SOURCE EXTRACT |
= = = = = = =
A Rust library that provides a [thread pool](https://en.wikipedia.org/wiki/Thread_pool)
implementation designed to execute the same operation in parallel on any number of inputs (this
is sometimes called a "worker pool").

### Overview

* Operations are defined by implementing the [`Worker`]https://docs.rs/beekeeper/latest/beekeeper/bee/worker/trait.Worker.html trait.
* A [`Builder`]https://docs.rs/beekeeper/latest/beekeeper/hive/builder/struct.Builder.html is used to configure and create a worker pool
  called a [`Hive`]https://docs.rs/beekeeper/latest/beekeeper/hive/struct.Hive.html.
* The `Hive` creates a `Worker` instance for each thread in the pool.
* Each thread in the pool continually:
    * Recieves a task from an input [`channel`]https://doc.rust-lang.org/stable/std/sync/mpsc/fn.channel.html,
    * Calls its `Worker`'s [`apply`]https://docs.rs/beekeeper/latest/beekeeper/bee/worker/trait.Worker.html#method.apply method on the input, and
    * Produces an [`Outcome`]https://docs.rs/beekeeper/latest/beekeeper/hive/outcome/outcome/enum.Outcome.html.
* Depending on which of `Hive`'s methods are called to submit a task (or batch of tasks), the
  `Outcome`(s) may be returned as an `Iterator`, sent to an output `channel`, or stored in the
  `Hive` for later retrieval.
* A `Hive` may create `Worker`s may in one of three ways:
    * Call the `default()` function on a `Worker` type that implements
      [`Default`]std::default::Default
    * Clone an instance of a `Worker` that implements
      [`Clone`]std::clone::Clone
    * Call the [`create()`]https://docs.rs/beekeeper/latest/beekeeper/bee/queen/trait.Queen.html#method.create method on a worker factory that
      implements the [`Queen`]https://docs.rs/beekeeper/latest/beekeeper/bee/queen/trait.Queen.html trait.
= = = = = = =
RECORDED INFORMATION |

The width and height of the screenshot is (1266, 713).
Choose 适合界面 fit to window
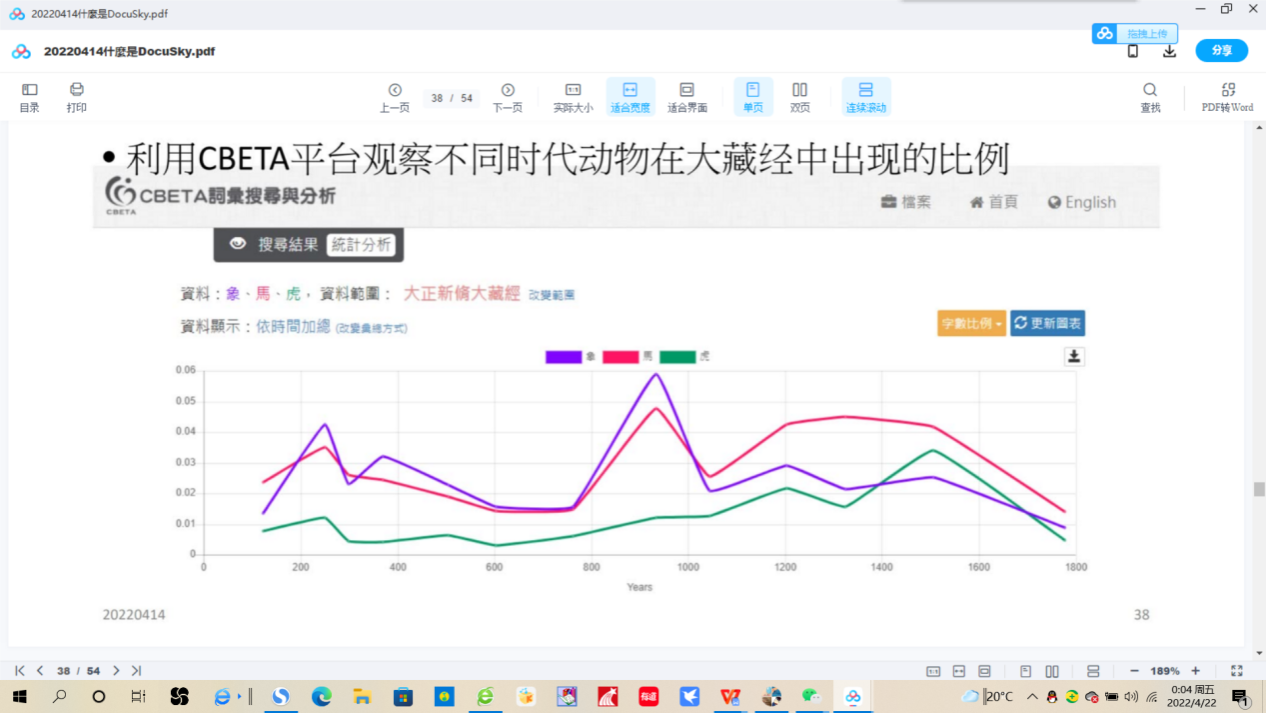coord(687,97)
= = = = = = =
STATED PROBLEM | Copy the library description once more, starting with "A Rust library" and going on through "in the pool.", substituting "task pool" for each occurrence of "worker pool".

RESULT |
A Rust library that provides a [thread pool](https://en.wikipedia.org/wiki/Thread_pool)
implementation designed to execute the same operation in parallel on any number of inputs (this
is sometimes called a "task pool").

### Overview

* Operations are defined by implementing the [`Worker`]https://docs.rs/beekeeper/latest/beekeeper/bee/worker/trait.Worker.html trait.
* A [`Builder`]https://docs.rs/beekeeper/latest/beekeeper/hive/builder/struct.Builder.html is used to configure and create a task pool
  called a [`Hive`]https://docs.rs/beekeeper/latest/beekeeper/hive/struct.Hive.html.
* The `Hive` creates a `Worker` instance for each thread in the pool.